B2361 - Assessing the extent to which disclosurecontrol techniques impact on data utility - 18/12/2014
Cohort studies are required to comply with stringent ethico-legal safeguards when using individual level personal data; particularly when these data relate to sensitive topics. Many of the CLOSER cohort studies make assurances to study participants that participant identity will be known to core study staff, but hidden to the research end users of the data. Cohort data managers use a variety of processes to 'hide' participant identities, ranging from removing name and address information from data sets to complex statistical processes used to mask or block access to the underlying individual level data. In addition to any reassurances made to participants, cohort studies are required to comply with a range of legislation relating to participant confidentiality. The Data Protection Act 1998 makes a distinction between personal data and anonymous data; where personal data is information that relates to an identifiable individual.

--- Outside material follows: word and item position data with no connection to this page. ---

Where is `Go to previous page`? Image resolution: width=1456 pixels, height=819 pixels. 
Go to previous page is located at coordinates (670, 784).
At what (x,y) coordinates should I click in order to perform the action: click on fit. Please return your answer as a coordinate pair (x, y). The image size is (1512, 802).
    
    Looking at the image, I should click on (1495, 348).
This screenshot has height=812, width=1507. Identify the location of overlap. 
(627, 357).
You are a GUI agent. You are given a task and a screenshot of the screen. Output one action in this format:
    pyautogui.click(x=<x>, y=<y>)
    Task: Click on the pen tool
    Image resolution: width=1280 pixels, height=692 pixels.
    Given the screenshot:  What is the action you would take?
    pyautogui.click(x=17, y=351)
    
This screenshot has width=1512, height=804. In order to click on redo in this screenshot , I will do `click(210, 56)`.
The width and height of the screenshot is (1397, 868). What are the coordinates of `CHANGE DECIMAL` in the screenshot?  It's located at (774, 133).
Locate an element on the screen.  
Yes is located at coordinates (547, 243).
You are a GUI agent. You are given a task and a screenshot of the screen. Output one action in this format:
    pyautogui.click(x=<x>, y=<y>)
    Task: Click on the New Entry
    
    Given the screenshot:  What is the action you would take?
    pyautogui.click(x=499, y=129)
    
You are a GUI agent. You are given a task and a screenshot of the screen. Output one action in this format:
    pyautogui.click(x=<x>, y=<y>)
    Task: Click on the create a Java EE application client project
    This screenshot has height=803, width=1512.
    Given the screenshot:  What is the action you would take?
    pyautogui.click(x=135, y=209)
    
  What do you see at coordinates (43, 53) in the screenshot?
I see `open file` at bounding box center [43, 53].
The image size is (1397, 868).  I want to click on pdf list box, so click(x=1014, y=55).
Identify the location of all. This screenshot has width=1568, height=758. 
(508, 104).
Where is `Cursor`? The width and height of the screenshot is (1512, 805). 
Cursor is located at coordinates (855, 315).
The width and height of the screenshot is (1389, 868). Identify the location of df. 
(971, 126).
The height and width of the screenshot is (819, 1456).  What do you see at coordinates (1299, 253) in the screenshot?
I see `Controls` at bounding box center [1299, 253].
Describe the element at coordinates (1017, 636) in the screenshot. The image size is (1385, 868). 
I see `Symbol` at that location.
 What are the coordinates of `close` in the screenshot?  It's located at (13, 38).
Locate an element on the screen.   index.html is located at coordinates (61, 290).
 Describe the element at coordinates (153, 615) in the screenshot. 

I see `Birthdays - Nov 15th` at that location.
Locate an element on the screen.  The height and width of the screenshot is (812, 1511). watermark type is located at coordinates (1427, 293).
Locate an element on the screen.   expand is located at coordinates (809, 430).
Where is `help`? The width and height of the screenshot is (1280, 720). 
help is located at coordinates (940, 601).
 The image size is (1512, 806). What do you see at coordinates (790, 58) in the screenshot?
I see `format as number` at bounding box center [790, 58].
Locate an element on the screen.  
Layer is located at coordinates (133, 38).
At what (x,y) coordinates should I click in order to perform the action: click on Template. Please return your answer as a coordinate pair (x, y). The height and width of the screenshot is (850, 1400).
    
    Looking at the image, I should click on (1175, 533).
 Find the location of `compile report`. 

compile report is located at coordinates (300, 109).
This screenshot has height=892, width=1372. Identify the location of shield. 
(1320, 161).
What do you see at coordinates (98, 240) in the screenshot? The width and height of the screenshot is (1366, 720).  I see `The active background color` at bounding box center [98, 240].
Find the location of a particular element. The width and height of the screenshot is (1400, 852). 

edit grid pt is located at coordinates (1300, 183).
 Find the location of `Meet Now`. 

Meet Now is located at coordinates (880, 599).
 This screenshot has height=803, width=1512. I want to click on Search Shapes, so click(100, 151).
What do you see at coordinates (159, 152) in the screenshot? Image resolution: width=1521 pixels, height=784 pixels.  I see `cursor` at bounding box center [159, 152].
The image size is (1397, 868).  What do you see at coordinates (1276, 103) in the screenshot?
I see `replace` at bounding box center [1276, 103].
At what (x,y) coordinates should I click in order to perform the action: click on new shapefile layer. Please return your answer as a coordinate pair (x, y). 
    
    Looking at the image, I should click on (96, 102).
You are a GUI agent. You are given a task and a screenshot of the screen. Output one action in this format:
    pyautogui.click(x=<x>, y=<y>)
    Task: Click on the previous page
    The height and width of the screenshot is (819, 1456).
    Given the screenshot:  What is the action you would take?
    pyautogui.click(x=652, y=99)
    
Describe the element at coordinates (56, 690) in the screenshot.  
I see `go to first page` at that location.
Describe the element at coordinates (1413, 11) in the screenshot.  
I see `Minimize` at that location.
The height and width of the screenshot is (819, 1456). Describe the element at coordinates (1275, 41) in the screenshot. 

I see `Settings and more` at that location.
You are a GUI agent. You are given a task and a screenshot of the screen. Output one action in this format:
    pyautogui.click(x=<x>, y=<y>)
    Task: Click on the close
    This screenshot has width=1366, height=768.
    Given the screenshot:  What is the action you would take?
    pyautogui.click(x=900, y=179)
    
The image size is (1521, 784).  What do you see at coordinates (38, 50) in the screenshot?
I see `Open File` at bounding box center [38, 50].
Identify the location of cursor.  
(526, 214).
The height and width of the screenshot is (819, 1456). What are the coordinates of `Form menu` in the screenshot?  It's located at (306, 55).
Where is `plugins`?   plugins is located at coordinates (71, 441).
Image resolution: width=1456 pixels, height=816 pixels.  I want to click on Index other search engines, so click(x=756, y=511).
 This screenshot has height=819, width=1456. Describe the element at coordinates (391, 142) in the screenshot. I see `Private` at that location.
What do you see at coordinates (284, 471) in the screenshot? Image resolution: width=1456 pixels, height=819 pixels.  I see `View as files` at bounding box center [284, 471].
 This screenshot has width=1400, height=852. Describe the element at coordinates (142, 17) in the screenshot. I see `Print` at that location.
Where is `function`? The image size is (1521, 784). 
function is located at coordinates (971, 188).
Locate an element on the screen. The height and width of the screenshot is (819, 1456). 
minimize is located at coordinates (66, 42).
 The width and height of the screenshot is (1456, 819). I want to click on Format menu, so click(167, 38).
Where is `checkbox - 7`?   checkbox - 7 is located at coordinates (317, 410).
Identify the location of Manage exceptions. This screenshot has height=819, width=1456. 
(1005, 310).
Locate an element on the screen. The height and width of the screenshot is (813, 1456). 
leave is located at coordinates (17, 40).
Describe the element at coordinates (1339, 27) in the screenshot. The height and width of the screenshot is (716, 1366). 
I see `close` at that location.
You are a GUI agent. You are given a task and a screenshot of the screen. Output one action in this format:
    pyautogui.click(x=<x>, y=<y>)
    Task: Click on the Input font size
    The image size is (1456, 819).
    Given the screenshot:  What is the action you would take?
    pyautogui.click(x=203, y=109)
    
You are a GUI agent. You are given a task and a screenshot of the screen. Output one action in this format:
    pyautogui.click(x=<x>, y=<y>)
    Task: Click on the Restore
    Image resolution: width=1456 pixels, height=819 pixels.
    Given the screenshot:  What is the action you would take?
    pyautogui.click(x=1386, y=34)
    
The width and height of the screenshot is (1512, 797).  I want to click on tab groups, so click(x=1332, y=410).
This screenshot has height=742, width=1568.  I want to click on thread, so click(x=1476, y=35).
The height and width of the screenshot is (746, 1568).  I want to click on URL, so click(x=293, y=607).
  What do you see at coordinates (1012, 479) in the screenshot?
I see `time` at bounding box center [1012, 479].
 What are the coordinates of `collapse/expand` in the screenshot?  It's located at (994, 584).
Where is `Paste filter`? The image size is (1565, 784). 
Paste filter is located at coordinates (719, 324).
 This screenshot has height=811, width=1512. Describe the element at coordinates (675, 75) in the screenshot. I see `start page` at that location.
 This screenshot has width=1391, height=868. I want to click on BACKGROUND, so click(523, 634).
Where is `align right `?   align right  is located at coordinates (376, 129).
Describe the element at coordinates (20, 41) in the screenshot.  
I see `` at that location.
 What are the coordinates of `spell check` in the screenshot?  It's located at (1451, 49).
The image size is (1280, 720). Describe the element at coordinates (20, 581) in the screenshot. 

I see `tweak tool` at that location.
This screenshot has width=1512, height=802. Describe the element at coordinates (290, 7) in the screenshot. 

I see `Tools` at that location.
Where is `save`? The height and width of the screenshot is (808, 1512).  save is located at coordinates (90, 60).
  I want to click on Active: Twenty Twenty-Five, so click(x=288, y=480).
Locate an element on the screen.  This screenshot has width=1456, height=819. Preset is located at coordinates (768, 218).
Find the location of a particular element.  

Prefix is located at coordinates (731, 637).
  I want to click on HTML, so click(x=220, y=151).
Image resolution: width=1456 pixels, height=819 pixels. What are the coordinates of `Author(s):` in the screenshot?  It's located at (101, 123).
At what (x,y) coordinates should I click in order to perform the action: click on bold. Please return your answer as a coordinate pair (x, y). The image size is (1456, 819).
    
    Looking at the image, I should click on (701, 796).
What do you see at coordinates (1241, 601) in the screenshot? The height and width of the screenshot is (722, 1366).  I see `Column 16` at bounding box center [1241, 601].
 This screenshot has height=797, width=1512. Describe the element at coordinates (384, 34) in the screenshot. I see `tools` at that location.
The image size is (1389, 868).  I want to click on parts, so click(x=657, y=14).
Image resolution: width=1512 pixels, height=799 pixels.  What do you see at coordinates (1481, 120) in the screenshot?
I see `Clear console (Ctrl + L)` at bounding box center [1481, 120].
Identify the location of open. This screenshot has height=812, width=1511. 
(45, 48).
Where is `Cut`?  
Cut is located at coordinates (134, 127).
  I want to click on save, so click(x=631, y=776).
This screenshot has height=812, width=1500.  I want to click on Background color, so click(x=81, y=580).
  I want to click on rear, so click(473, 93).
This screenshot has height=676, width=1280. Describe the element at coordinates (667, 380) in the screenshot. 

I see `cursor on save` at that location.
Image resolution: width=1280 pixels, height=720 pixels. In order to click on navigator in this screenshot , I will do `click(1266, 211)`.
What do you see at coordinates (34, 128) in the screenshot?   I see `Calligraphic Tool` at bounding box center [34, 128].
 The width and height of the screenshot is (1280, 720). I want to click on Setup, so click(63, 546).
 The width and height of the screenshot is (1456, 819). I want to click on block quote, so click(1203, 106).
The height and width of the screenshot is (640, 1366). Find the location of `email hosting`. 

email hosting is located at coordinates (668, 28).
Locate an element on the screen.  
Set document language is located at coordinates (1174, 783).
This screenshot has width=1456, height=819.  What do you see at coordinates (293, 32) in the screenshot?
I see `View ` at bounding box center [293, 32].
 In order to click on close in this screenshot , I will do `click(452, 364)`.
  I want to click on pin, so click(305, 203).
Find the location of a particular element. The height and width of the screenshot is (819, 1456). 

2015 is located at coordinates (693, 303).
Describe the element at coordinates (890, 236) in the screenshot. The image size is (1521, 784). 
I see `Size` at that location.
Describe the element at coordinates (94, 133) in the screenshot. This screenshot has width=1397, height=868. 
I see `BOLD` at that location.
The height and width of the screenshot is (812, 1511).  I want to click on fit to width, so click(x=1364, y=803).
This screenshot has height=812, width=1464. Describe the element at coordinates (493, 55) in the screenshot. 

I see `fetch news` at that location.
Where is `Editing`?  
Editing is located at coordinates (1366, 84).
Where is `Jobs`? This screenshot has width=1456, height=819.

This includes data which includes direct identifiers or where identity can be determined through linking to other readily available information. This classification is important as the safeguards required for the use of personal information are far more stringent than the safeguards required for the use of anonymous information. The Data Protection Act 1998 requires that individuals are informed of the use of their personal information, and in the case of sensitive personal information (such as information relating to health or criminality status) that consent is obtained. Furthermore, even when these safeguards are in place the Act requires that data are de-identified as soon in the research process as possible - ideally prior to point when data are provided to researchers. Achieving anonymity in a dataset is challenging and is complicated by the fact that detailed individual-level data is relatively easy to associate back to the individual who provided them.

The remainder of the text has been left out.